=== Excerpt provided ===
++++++++
Beyond reducing pollution, the project will help lower electricity costs and generate revenue. Some of that will in turn aid in conservation efforts for the West Creek Conservancy, including lakeside access for residents in Lake County. Gray did some work on the project as director of local strategies for the Citizens Utility Board of Ohio, and local philanthropic support also helped in assembling the grant application.
The Cleveland Foundation, George Gund Foundation and the Fund for Our Economic Future are providing initial funding for Power Up Local. Initially, the program’s three full-time employees are being housed under Fund for Our Economic Future, with a goal of spinning it out as an independent nonprofit by 2027.
Gray said Power Up Local will help stakeholders think bigger and more broadly about projects. For example, a project to redevelop a former industrial site may be able to help bring in other properties from a land bank or other group, potentially expanding into an economic redevelopment district that might support a microgrid, he suggested.
“We can add efficiency to projects, both financially and timewise,” Gray said.
Power Up Local will be a resource for organizations that want to add clean energy to a project but may not have the time or bandwidth to figure out how to do it. “They don’t necessarily know how to engage the marketplace,” Gray said.
And when it comes to funding, competitive grants will just be part of the story. A range of other credits or incentives can also help bring more clean energy. That raised a question, said Stephen Love, program director for environmental initiatives at the Cleveland Foundation: “What would it look like at scale beyond just the competitive grants to really unlock the whole scale of federal resources?”
++++++++
=== Data extract ===
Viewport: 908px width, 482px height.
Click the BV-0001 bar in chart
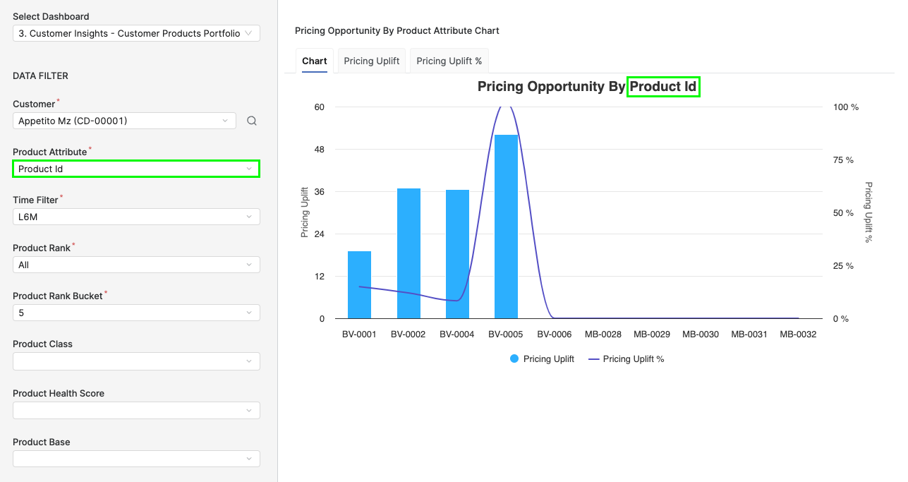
++++++++
=== Task goal ===
Extend the news piece on Power Up Local by writing the paragraphs that come next, starting right after Stephen Love's question about unlocking federal resources at scale.

=== Answer to the problem ===
While Power Up Local will work on clean energy projects, those projects must still be “net-neutral or revenue-positive” in order to promote economic development, Gray said. “We’re looking to develop as much community benefit as possible.”
Those benefits can come from lower electricity rates for people with high energy burdens, health benefits from lower pollution, job opportunities, conservation, access to parks, redevelopment of properties to attract businesses, and so on.
“This is about economic development. This is about creating economic opportunity in our communities,” said Love. As he sees it, clean energy can help drive that development.
Uncertainties ahead
No one knows what Trump’s presidential victory will mean for federal clean energy funding, but advocates are confident some funding will still be available.
“There are still grants to go after, and will likely still be grants to go after in the future,” Gray said. A repeal of the Inflation Reduction Act and Bipartisan Infrastructure Law would take time, and much of the grant funding has flowed to districts that supported Trump in 2020.
Even if agencies under Trump stopped carrying out the law, “I don’t think the bulk of the IRA direct credits are going to go away,” Gray said. He noted that Rep. Dave Joyce (R-Bainbridge Township) is among 18 members of Congress who wrote to House Speaker Mike Johnson this summer to support continuation of the energy tax credits.
Atlas Public Policy’s Climate Portal Program estimates those tax credits could exceed a quarter of a trillion dollars, with nearly another $250 billion of potential credits under the 2021 Bipartisan Infrastructure Law. Those credits can serve as refunds for nonprofits and local governments, which is how sewage treatment authorities in Columbus and Cincinnati plan to offset big chunks of the costs for biogas plants at two of their wastewater treatment facilities.
Financing opportunities will also be available from green banks, Gray said. Commercial banks also are looking to expand their portfolios for financing clean energy projects as part of corporate sustainability goals, he noted.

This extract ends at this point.